Crisi, Confagricoltura Toscana: “644 aziende in ginocchio, sostegni in ritardo da mesi”

Crisi, Confagricoltura Toscana: “644 aziende in ginocchio, sostegni in ritardo da mesi”

Il presidente dell’Associazione, Marco Neri: “Più di 8 milioni mai liquidati dallo scorso anno. L’ennesimo schiaffo alle imprese”

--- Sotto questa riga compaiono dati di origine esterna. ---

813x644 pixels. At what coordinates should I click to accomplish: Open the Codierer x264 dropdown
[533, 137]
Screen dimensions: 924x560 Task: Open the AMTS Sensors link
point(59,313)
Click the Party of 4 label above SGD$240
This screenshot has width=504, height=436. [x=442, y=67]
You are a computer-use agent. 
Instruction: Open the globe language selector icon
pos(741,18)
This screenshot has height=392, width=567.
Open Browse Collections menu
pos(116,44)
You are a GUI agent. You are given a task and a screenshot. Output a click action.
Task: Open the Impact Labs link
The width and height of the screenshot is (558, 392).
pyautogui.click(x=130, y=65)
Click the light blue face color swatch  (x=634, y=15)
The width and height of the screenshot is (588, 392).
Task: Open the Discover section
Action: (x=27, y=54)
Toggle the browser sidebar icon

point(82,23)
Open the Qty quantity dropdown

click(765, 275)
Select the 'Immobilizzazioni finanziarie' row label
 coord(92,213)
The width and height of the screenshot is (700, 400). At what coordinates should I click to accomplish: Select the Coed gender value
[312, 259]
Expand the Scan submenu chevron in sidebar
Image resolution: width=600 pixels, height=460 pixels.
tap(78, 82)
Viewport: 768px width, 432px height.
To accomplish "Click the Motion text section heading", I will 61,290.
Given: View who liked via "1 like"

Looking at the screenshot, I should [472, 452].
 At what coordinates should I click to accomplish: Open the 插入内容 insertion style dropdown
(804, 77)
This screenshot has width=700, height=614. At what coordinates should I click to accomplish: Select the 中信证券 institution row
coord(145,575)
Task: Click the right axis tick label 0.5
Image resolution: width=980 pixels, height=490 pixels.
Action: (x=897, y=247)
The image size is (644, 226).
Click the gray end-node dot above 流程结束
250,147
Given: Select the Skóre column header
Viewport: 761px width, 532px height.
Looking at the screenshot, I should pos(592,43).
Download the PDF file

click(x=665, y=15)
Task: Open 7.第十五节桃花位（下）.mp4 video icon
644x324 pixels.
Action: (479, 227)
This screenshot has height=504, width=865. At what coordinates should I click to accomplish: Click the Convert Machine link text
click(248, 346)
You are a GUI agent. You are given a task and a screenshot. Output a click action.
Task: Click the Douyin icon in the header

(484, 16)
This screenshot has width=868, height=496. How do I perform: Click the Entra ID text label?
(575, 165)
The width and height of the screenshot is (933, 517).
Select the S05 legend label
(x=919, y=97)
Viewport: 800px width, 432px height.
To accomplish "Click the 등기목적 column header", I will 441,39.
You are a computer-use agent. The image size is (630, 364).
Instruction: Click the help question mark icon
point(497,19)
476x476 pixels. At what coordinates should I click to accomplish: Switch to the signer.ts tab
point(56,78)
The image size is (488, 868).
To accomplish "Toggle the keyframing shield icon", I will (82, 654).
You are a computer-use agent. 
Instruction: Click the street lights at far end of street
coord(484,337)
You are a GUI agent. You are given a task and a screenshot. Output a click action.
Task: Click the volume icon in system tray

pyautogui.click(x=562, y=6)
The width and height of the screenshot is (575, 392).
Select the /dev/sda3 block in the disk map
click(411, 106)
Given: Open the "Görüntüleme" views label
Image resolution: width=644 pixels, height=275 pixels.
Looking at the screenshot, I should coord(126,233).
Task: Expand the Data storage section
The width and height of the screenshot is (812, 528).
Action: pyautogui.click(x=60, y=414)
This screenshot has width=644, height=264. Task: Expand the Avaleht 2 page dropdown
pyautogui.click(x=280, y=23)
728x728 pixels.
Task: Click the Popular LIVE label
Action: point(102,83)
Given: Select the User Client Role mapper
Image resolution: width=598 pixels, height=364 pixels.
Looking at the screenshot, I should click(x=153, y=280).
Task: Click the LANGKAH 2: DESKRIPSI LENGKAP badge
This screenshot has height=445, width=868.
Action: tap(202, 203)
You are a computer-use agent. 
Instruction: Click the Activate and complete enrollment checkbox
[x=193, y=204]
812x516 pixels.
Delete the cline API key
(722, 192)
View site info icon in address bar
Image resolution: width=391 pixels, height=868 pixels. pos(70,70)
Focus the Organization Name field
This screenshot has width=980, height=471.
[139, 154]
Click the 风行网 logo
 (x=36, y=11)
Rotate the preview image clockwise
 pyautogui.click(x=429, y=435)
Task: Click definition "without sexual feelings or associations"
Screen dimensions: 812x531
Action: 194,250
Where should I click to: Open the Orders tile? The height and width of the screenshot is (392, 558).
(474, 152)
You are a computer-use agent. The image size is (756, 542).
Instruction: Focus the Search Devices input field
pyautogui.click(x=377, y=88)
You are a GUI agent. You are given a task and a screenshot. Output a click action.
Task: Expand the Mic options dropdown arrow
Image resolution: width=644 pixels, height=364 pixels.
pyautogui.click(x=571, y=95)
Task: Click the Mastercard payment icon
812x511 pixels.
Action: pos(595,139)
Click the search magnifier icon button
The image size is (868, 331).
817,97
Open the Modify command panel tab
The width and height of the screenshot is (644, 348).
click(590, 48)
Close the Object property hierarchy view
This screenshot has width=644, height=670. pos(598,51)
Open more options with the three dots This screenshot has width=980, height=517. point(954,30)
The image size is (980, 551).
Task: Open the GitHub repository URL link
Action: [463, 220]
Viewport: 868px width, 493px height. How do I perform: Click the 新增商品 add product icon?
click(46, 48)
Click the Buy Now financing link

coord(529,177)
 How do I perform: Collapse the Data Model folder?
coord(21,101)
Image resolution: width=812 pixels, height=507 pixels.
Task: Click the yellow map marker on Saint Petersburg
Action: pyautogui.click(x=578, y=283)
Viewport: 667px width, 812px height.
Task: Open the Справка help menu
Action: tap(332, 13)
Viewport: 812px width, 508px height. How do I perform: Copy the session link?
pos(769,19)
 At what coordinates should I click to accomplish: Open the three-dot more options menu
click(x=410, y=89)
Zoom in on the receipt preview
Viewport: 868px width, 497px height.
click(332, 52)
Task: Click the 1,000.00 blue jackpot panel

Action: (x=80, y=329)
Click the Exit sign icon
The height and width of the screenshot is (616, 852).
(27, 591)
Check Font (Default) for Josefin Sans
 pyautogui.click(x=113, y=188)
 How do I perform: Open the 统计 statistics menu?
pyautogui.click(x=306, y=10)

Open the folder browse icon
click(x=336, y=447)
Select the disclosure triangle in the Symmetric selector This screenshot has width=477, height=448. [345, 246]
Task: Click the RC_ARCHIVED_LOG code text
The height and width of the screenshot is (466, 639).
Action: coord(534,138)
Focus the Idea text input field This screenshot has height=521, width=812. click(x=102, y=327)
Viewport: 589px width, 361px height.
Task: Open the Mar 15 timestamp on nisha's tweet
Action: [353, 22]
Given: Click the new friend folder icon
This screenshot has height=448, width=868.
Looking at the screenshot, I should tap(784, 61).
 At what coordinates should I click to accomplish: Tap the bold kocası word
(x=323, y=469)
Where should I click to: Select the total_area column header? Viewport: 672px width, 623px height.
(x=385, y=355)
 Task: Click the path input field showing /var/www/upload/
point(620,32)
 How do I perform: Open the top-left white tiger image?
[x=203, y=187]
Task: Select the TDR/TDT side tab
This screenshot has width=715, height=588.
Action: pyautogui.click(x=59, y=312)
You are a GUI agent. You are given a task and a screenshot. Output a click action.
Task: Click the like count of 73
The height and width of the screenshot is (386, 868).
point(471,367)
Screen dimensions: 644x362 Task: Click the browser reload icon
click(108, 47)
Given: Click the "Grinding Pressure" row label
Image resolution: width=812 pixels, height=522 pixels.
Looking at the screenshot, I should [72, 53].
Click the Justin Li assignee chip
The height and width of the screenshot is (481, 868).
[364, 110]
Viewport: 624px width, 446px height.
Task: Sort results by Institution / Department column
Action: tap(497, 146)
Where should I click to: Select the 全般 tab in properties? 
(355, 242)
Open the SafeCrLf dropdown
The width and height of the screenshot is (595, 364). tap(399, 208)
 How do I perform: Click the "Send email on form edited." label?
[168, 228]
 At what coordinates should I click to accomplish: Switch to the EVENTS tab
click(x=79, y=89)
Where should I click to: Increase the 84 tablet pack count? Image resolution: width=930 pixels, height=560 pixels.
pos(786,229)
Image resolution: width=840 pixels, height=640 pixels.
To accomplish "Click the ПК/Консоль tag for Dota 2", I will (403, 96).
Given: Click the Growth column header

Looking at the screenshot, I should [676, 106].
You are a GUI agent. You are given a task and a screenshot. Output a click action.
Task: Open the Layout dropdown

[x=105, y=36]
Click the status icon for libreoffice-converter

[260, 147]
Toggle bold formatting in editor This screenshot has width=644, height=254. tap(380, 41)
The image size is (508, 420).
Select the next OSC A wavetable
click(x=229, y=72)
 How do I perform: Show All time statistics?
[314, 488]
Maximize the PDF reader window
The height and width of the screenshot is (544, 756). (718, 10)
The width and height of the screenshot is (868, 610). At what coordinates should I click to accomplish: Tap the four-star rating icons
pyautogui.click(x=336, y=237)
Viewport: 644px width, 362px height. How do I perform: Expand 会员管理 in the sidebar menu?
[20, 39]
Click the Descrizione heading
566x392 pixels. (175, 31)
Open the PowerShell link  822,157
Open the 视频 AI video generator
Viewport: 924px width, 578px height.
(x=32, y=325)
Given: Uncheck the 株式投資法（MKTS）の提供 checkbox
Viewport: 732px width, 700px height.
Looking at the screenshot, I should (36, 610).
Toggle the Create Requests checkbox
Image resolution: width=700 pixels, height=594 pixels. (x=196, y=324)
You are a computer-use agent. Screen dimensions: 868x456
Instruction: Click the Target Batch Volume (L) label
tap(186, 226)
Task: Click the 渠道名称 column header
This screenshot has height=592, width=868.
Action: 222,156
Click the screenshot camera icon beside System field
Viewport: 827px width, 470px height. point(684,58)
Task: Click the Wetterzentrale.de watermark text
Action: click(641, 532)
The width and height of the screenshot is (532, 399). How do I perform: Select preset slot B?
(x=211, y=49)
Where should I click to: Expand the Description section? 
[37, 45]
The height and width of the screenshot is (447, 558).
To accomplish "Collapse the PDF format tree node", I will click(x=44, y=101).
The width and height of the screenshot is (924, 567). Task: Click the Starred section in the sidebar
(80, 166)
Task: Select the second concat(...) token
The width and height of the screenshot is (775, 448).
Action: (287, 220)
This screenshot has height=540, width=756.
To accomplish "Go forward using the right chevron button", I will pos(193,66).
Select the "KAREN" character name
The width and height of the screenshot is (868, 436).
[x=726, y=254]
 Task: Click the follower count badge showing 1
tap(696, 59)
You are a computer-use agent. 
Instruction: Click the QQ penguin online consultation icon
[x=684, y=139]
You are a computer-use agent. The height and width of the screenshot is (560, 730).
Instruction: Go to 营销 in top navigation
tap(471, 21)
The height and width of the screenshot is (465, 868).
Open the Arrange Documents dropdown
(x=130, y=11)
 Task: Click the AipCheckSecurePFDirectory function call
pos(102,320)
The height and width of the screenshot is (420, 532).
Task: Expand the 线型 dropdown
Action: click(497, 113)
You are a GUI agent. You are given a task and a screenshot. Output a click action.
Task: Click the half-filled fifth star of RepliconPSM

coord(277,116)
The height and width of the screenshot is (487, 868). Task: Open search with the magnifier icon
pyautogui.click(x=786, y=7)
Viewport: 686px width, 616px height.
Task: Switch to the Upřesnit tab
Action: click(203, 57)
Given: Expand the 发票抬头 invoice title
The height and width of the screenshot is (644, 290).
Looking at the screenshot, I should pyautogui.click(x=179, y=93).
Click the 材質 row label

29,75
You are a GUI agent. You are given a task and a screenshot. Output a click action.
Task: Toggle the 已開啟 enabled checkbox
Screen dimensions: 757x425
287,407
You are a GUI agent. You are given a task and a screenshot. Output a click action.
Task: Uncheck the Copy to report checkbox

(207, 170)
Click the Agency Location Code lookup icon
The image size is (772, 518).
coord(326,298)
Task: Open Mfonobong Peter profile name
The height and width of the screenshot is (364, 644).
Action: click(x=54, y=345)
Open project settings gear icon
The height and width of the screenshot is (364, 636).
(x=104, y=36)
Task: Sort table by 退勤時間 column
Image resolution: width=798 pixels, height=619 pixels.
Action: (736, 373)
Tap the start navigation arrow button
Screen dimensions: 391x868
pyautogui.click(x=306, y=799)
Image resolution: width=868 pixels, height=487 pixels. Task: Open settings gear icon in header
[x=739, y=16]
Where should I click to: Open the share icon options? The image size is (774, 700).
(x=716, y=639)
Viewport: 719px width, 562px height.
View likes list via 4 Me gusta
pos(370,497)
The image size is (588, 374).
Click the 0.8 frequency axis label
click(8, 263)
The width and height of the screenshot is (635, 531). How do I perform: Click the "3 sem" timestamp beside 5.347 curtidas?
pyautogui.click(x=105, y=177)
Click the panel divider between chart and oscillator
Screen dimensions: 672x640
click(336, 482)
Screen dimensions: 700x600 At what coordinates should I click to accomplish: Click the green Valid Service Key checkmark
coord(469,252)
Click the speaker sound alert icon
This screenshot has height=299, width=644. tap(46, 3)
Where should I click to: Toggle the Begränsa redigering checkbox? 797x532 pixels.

Firenze, 2 aprile 2021“Centinaia di piccoli e medi imprenditori toscani nel settore agricolo attendono da mesi l’erogazione degli aiuti promessi. I ritardi ormai sono diventati inaccettabili e privi di giustificazione. In Toscana, solo per quanto riguarda le nostre aziende associate, si parla di 644 imprese a cui erano stati garantiti oltre 8 milioni e 200 mila euro. Non possiamo aspettare ancora“. Così Marco Neri, presidente di Confagricoltura Toscana. “I pagamenti erano previsti entro il 31 dicembre scorso da parte dell’Agea, secondo quanto disposto dall’articolo 223 del D.l del 19 maggio, n.34, relativo al “contenimento volontario della produzione e miglioramento della qualità dei vini a doc e Igp”. Troviamo inaccettabile una tale mancanza di tutele in questa fase critica dell’economia, in cui da un anno vengono richiesti innumerevoli sacrifici. Un approccio superficiale, verso gli imprenditori e i lavoratori, che denota profonda mancanza di rispetto. Siamo di fronte a obblighi presi e disattesi”.

 

“Tante imprese agricole avevano già siglato accordi con fornitori, istituzioni e banche – prosegue Neri -. I ritardi hanno innescato ulteriori problemi da gestire. Era stata ipotizzata una liquidazione entro gli ultimi giorni di febbraio, ma così non è stato e si sono aggiunte altre settimane di ritardo. Di nuovo, senza spiegazione. Abbiamo sentito parlare, tra le cause, anche di un cambiamento nel sistema informatico, ma stentiamo a credere e ad accettare una simile motivazione da parte della Pubblica Amministrazione. Appare chiaro, invece, di quanto serva un’organizzazione diversa, che rimetta al centro il dialogo con le aziende e riporti una fiducia, oggi incrinata, in vista anche di futuri investimenti. Chiediamo urgentemente di provvedere agli impegni”.